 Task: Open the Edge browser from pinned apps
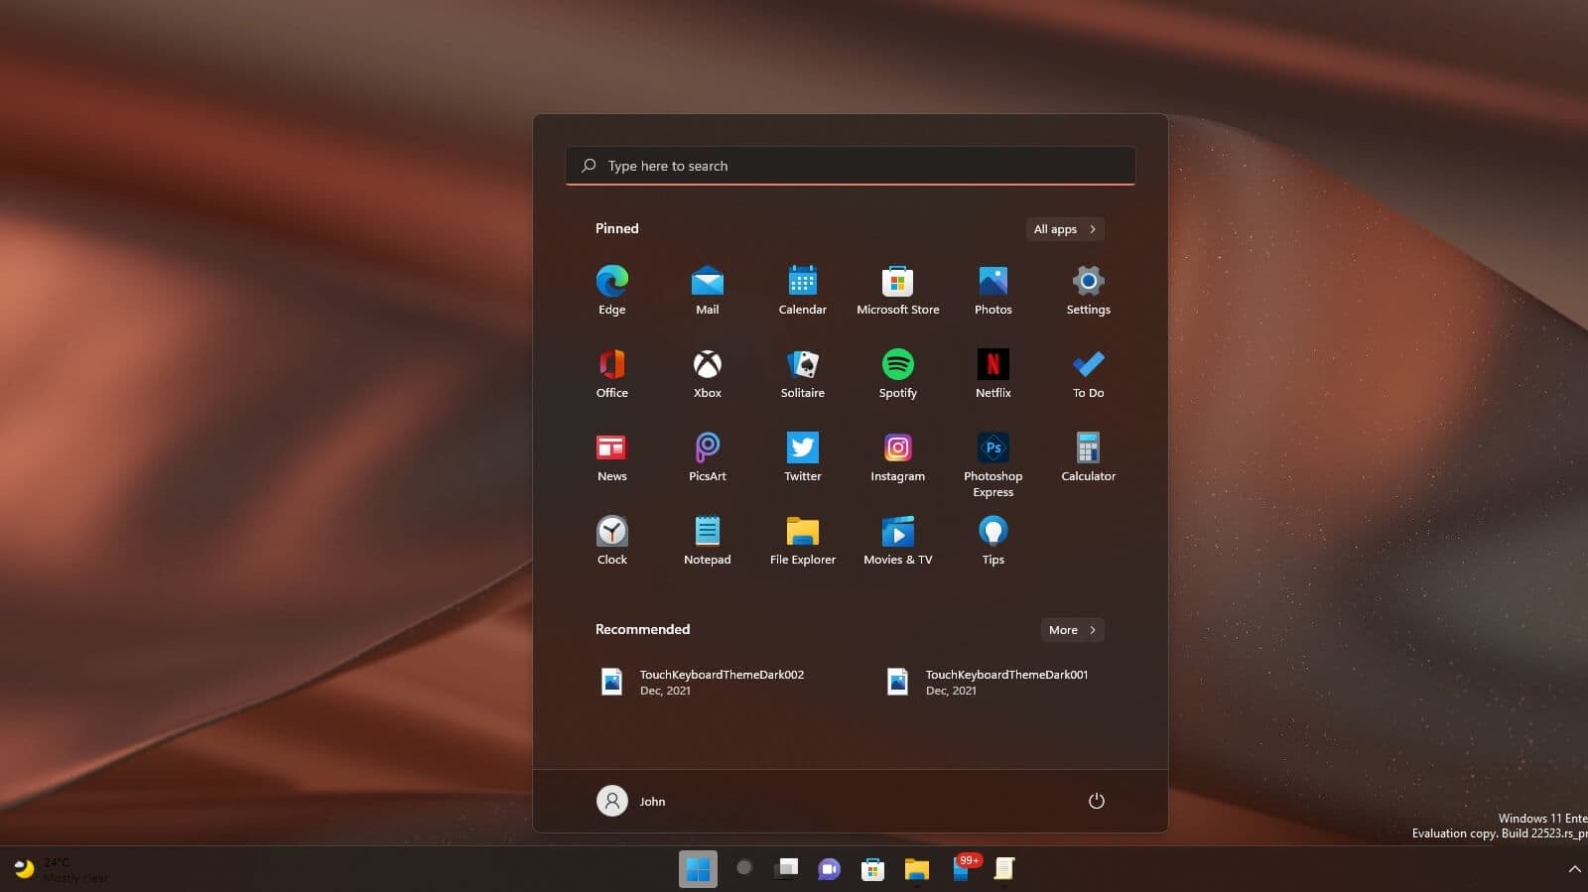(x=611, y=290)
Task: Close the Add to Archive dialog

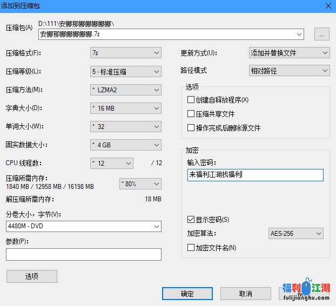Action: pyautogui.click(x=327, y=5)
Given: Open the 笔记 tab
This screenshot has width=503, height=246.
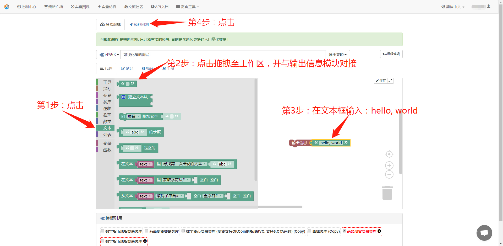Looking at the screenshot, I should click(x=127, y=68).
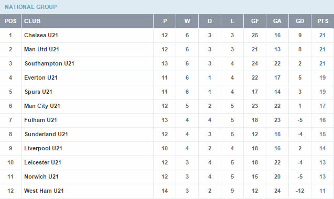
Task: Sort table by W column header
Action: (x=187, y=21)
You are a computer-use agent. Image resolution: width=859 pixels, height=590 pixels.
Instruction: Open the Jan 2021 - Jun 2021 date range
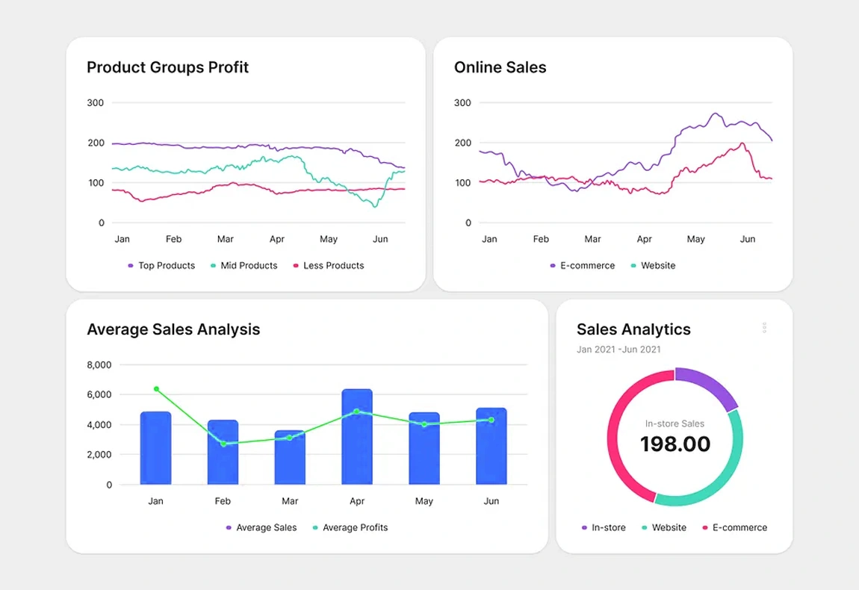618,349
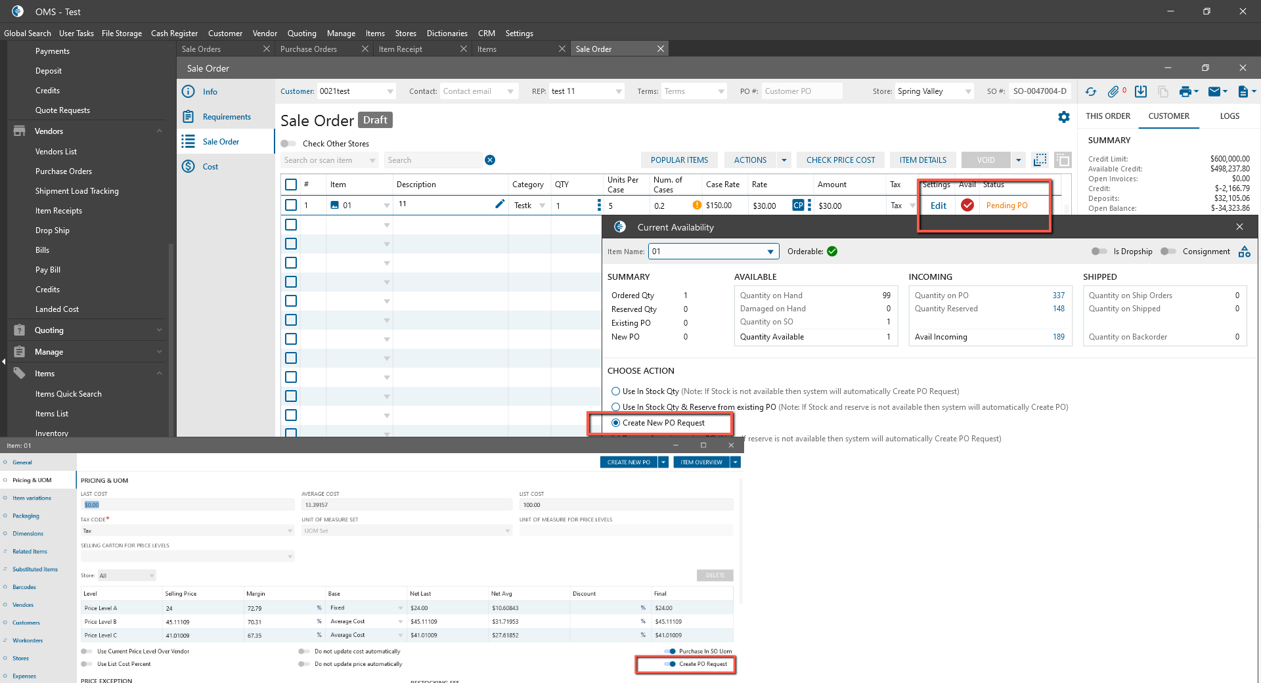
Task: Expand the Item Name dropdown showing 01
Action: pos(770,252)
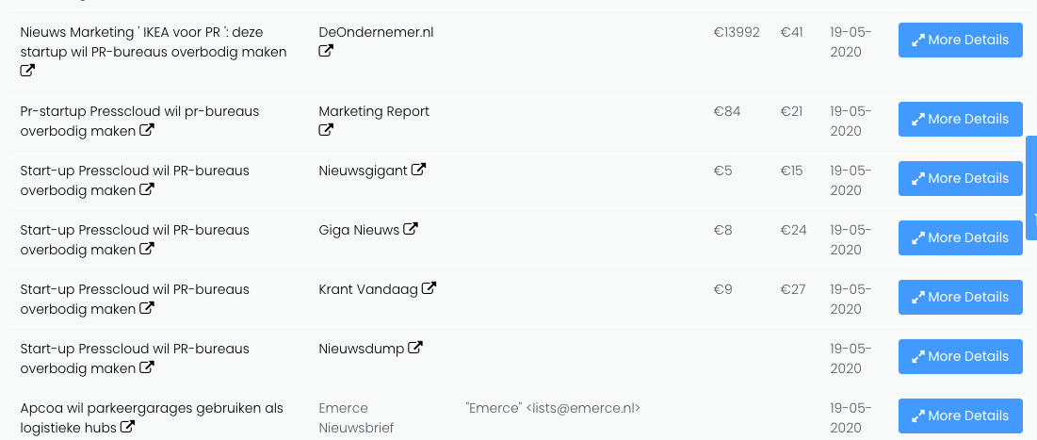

Short task
Recast the lines above as a Markdown table with two columns, Row and Line. Number each row and leave out blank lines and pictures.

Response to this exercise
| Row | Line |
|---|---|
| 1 |  Task: Open the Edge browser from pinned apps |
| 2 | (x=611, y=290) |
| 3 | Task: Close the Add to Archive dialog |
| 4 | Action: pyautogui.click(x=327, y=5) |
| 5 | Given: Open the 笔记 tab |
| 6 | This screenshot has width=503, height=246. |
| 7 | Looking at the screenshot, I should click(x=127, y=68). |
| 8 | Task: Sort table by W column header |
| 9 | Action: (x=187, y=21) |
| 10 | You are a computer-use agent. Image resolution: width=859 pixels, height=590 pixels. |
| 11 | Instruction: Open the Jan 2021 - Jun 2021 date range |
| 12 | 618,349 |
| 13 | Task: Expand the Item Name dropdown showing 01 |
| 14 | Action: pos(770,252) |